Ice caving in Iceland is one of the best and most unique experiences you can have in one of the world’s trendiest travel destinations. The incredible blue ice of the ice caves is unlike anything I’ve ever seen before and I’m so glad we adjusted our itinerary a bit so we could go ice caving.
The Vatnajökull glacier is the largest in Europe, and is protected by a national park. Its size is truly massive and can be best appreciated by viewing a satellite map of it. The area of the national park accounts for just over 13% of the entire country. It is massive and it is spectacular. The best way to experience the epic beauty of the glacier and others like it is to book an ice cave tour in Iceland.

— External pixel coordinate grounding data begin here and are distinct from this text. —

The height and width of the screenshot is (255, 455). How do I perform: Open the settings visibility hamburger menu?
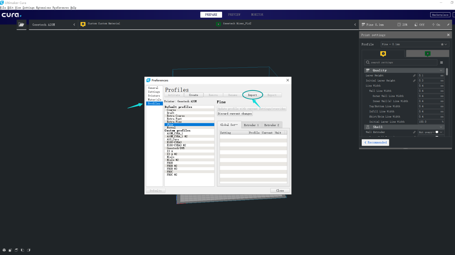(x=441, y=63)
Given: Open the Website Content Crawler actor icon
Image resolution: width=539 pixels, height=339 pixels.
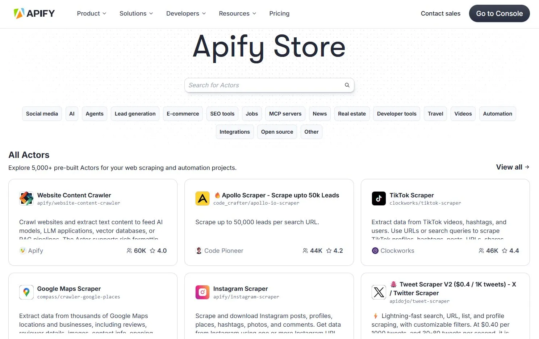Looking at the screenshot, I should 26,198.
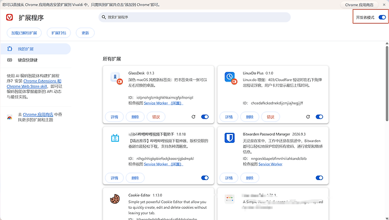Click the Cookie-Editor cookie icon
This screenshot has width=389, height=220.
115,199
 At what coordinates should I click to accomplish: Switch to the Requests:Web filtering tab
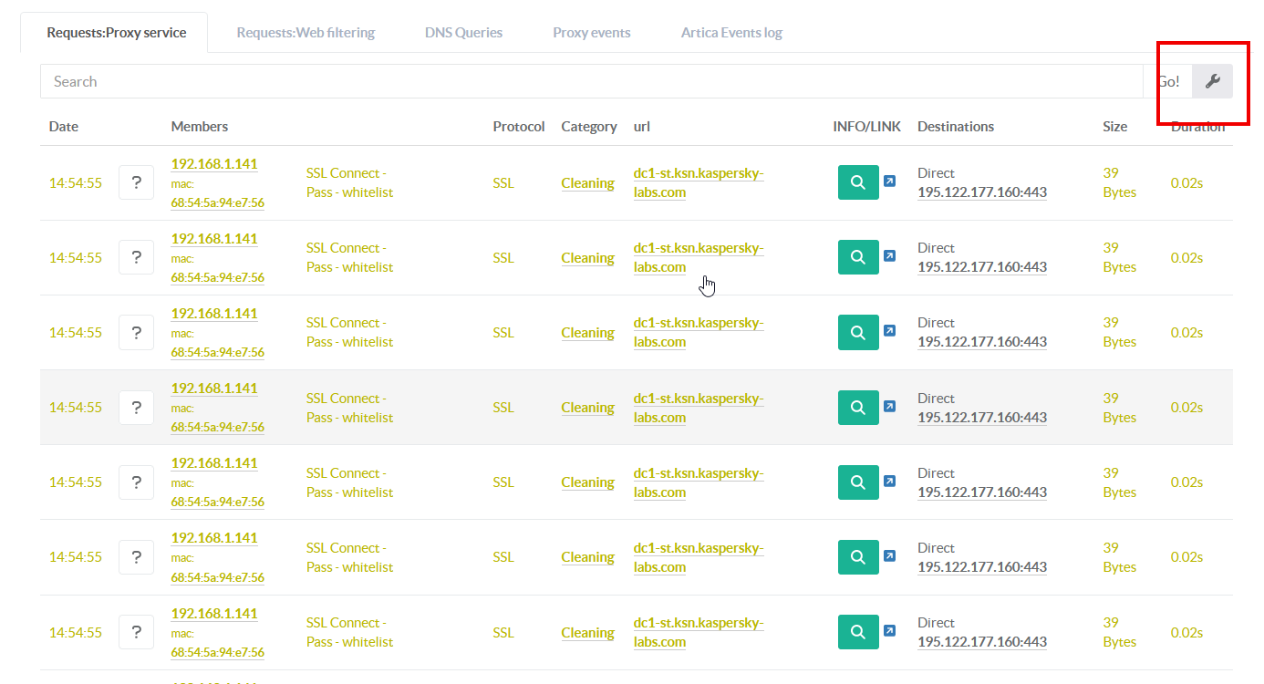pos(306,33)
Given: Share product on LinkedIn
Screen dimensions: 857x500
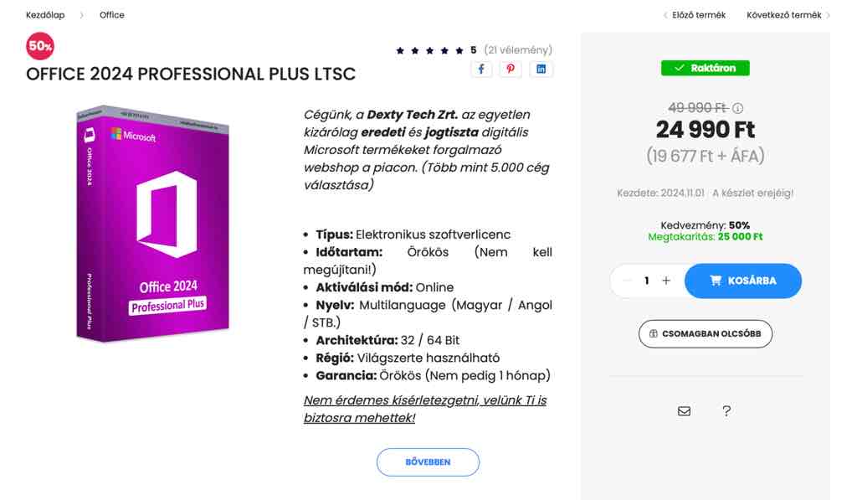Looking at the screenshot, I should [x=541, y=69].
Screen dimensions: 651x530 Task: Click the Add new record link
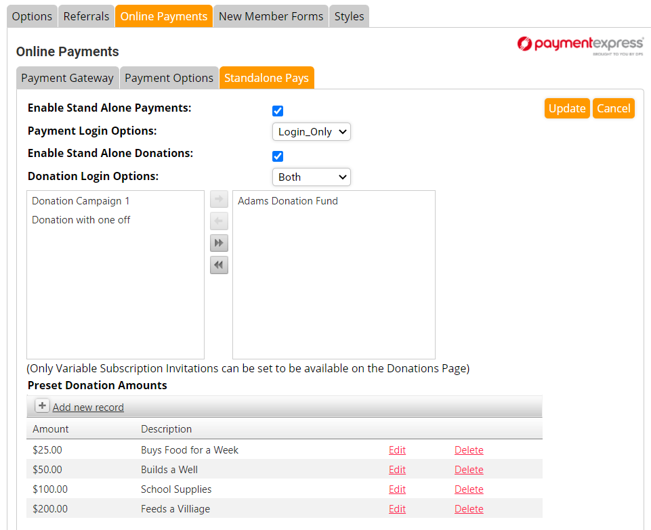point(88,407)
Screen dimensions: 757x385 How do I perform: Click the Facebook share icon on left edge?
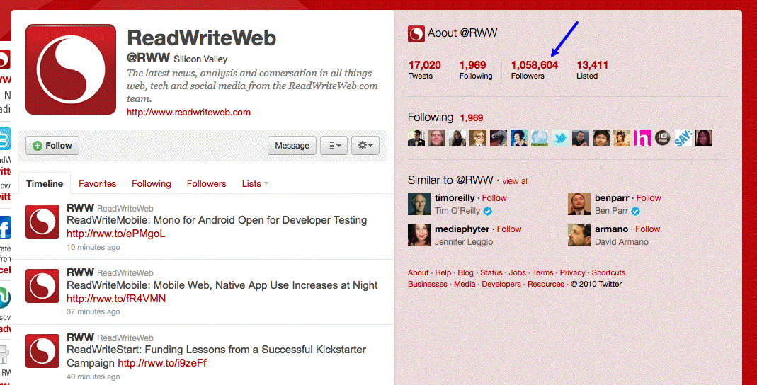click(5, 226)
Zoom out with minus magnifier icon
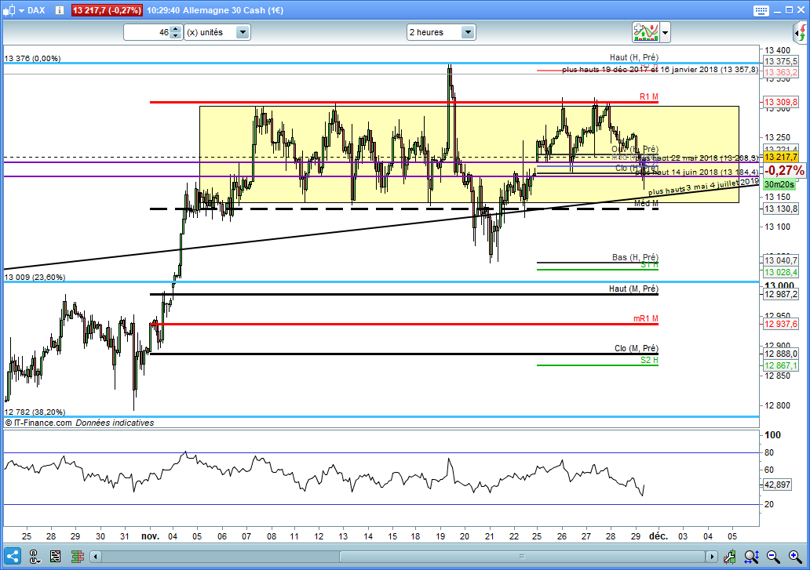Image resolution: width=810 pixels, height=570 pixels. click(x=773, y=557)
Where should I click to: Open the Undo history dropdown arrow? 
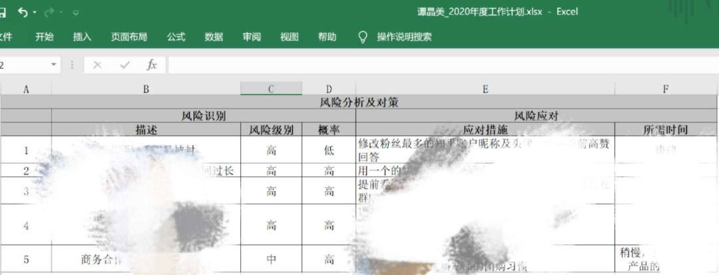pos(35,13)
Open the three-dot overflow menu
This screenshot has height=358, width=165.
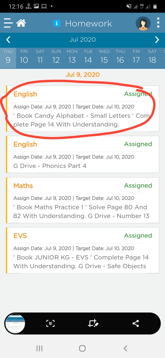[158, 23]
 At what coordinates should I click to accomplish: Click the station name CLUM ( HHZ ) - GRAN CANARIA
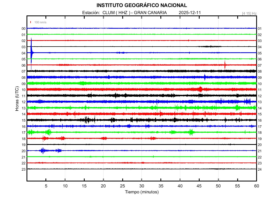point(134,13)
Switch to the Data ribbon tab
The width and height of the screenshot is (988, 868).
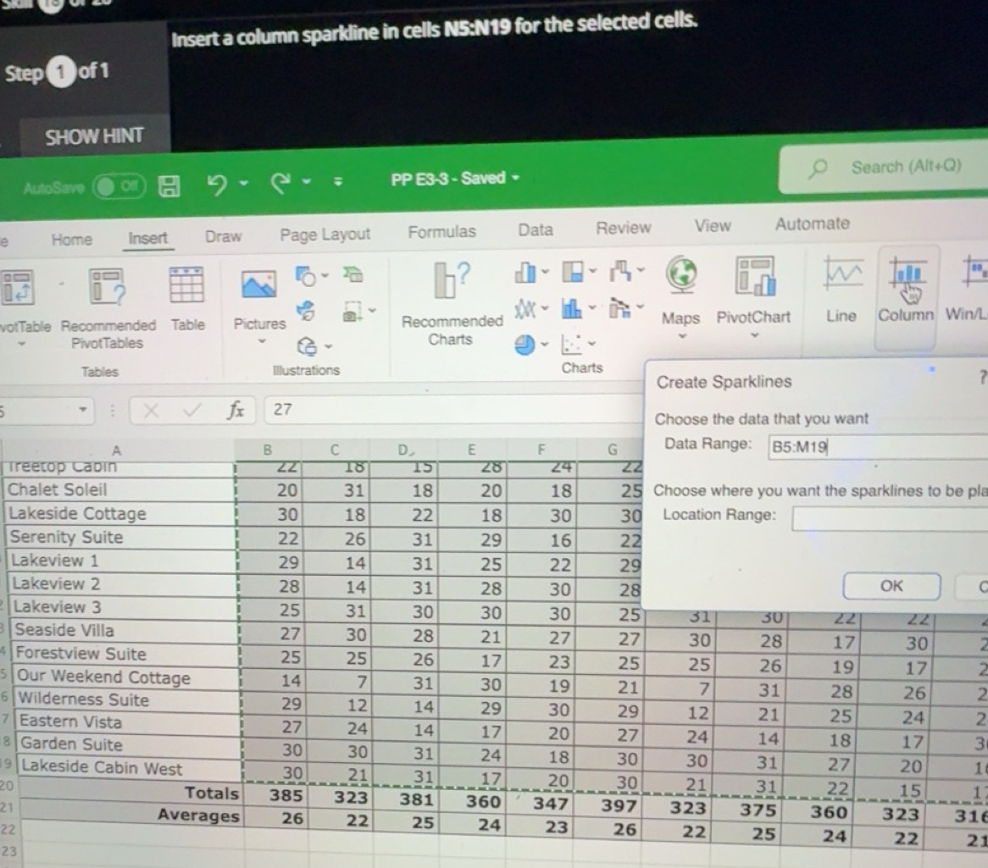[x=535, y=229]
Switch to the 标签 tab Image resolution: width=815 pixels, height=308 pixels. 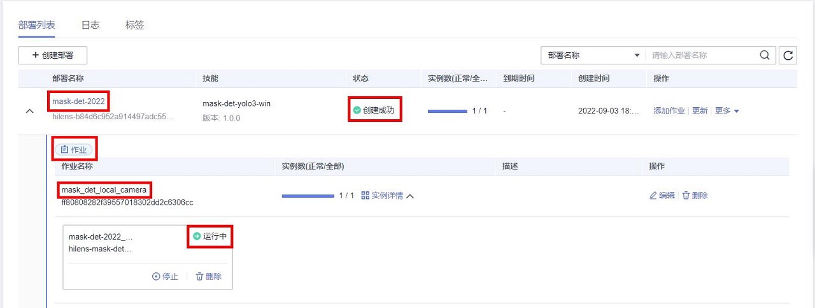pos(135,26)
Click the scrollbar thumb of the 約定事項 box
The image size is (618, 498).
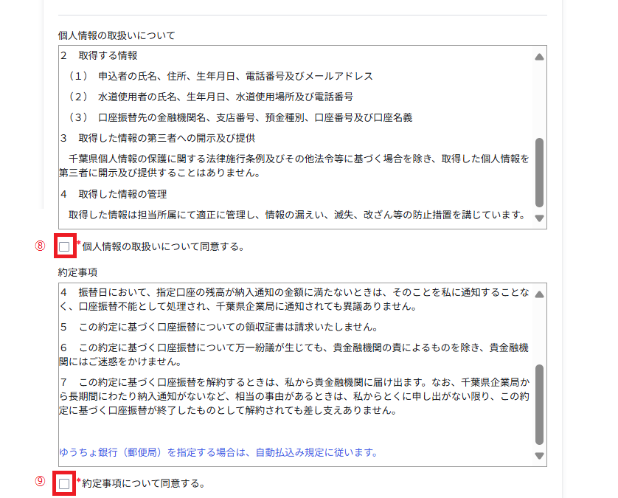539,404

We booked our Vatnajökull ice cave tour through Extreme Iceland, but it was operated by Glacier Journey, a small business owned by a local couple. We were only expecting to go ice caving, but they were evidently missing a guide that day, so we got combined with the snowmobile tour. (Yay!) We could not have been more thrilled with this development, or our tour guide, Laufey. On the way back to Vík, my sister and I spent more time telling my mom, who didn’t go on the adventure, about her than any of the sights we’d seen on the tour. She was absolutely hilarious and had the six of us in the van cracking up for most of the ride out to the base of the glacier. Our tour happened to fall on International Women’s Day, and as there was only one guy in our group, she gave him a fair amount of good-natured teasing.
If snowmobiling isn’t your thing, you can get a taste of Iceland’s glaciers by going on a glacier hike tour.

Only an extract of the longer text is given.